* GIVEN INSTRUCTION
Pick out every line in the saved entries below that contains the word "what", and copy each of those lines.

[Saved entries]
[start]
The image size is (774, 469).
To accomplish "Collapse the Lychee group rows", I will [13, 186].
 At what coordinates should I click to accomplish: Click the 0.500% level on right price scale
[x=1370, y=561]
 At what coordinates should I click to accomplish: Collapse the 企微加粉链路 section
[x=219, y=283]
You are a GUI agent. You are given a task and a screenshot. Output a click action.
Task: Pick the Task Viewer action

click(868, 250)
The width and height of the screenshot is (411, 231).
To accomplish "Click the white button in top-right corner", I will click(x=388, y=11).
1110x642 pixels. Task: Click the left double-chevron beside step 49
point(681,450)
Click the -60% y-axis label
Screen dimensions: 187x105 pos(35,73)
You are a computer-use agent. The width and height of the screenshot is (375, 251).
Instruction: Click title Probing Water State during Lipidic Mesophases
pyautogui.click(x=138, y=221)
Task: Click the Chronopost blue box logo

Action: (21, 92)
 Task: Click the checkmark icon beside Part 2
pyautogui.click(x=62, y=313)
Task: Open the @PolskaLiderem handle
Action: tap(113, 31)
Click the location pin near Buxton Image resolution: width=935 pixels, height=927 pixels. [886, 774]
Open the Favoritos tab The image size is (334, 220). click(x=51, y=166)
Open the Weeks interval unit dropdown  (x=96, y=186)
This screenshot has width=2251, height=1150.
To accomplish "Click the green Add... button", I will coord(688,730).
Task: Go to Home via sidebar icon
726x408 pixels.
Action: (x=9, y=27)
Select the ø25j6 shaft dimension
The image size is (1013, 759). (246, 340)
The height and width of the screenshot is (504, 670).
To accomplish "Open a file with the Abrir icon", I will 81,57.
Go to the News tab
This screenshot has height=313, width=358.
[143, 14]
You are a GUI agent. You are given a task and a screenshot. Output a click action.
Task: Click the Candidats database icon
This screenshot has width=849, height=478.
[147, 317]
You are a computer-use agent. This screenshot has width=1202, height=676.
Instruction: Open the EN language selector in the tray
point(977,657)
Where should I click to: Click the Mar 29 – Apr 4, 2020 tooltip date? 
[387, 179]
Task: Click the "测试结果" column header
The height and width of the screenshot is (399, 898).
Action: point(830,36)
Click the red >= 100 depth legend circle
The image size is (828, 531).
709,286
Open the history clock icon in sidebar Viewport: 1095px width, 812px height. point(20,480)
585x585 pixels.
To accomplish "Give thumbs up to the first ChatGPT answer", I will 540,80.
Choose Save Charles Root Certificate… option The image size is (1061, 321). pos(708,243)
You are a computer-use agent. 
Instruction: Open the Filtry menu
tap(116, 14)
[end]
* REPLY TO THE TASK
 At what coordinates should I click to accomplish: Click the 0.500% level on right price scale
 At what coordinates should I click to accomplish: Collapse the 企微加粉链路 section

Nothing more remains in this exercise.